Skip to content

`before_rabbithole_stores_documents`

Intervene before the Rabbit Hole starts the ingestion pipeline.

Allows modifying how the list of Document is inserted in the vector memory.

For example, this hook is a good point to summarize the incoming documents and save both original and summarized contents.
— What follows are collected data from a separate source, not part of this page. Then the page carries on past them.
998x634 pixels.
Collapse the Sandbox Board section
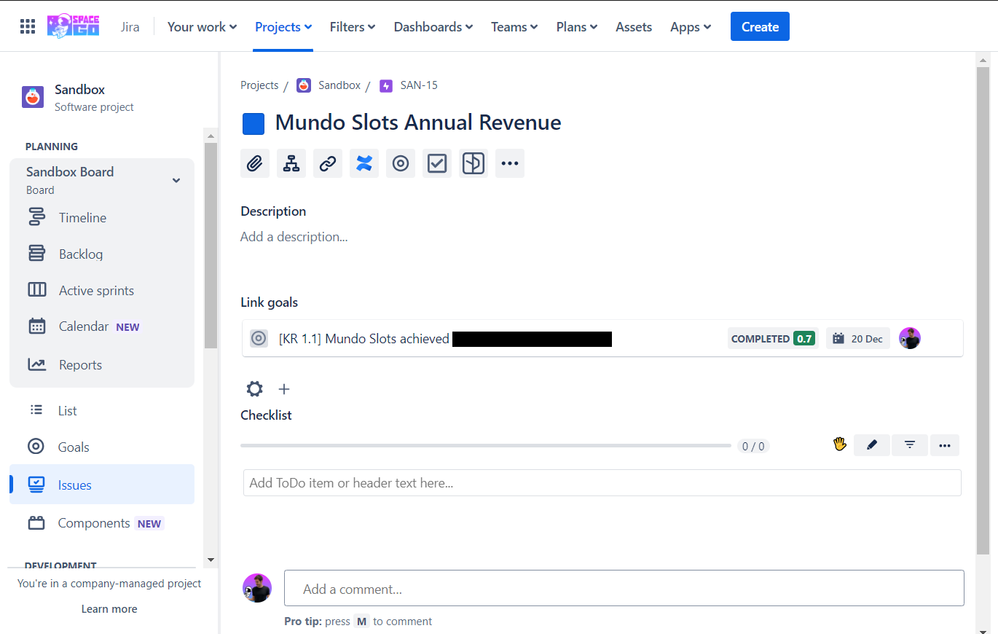[x=176, y=179]
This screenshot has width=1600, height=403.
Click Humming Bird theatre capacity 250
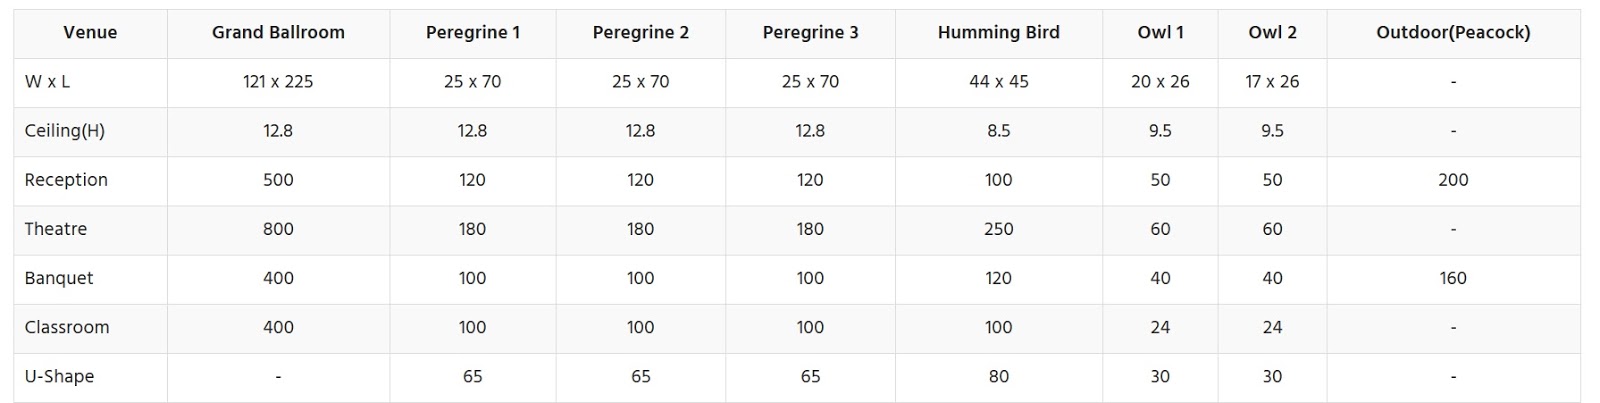[998, 229]
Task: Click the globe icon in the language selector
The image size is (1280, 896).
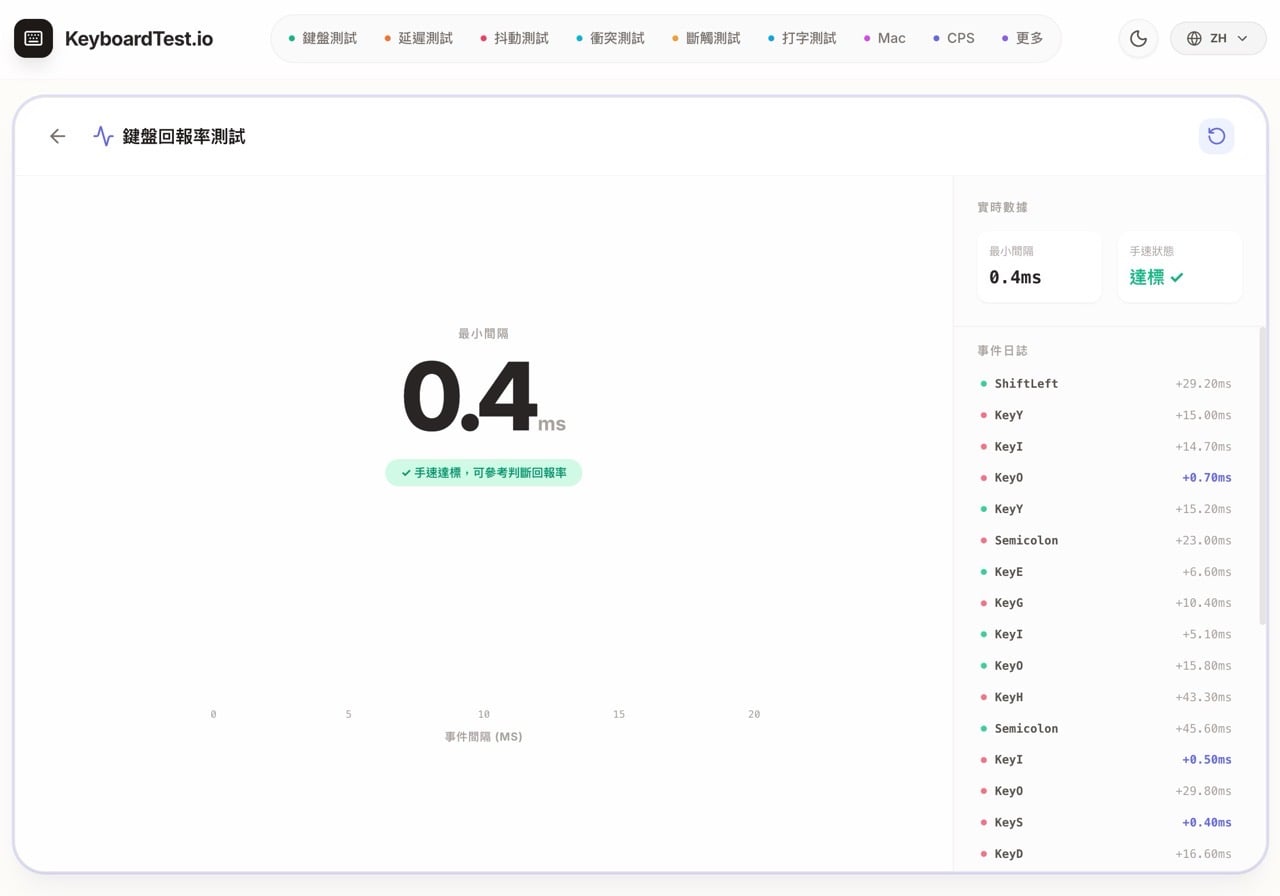Action: [1193, 38]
An official plugin is available to test this procedure.

Name Type Description
docs List[Document] List of chunked Langchain Documents before being inserted in memory.
cat Cat Cheshire Cat instance, allows you to use the framework components.

Type: List[Document]

List of Langchain Documents that will be stored in vector memory.

from cat.mad_hatter.decorators import hook
@hook # default priority = 1
def before_rabbithole_stores_documents(docs, cat):
# summarize group of 5 documents and add them along original ones
summaries = []
for n, i in enumerate(range(0, len(docs), 5)):
# Get the text from groups of docs and join to string
group = docs[i: i + 5]
group = list(map(lambda d: d.page_content, group))
text_to_summarize = "\n".join(group)
# Summarize and add metadata
summary = cat.llm(f"Provide a concide summary of the following: {group}")
summary = Document(page_content=summary)
summary.metadata["is_summary"] = True
summaries.append(summary)
return docs.extend(summaries)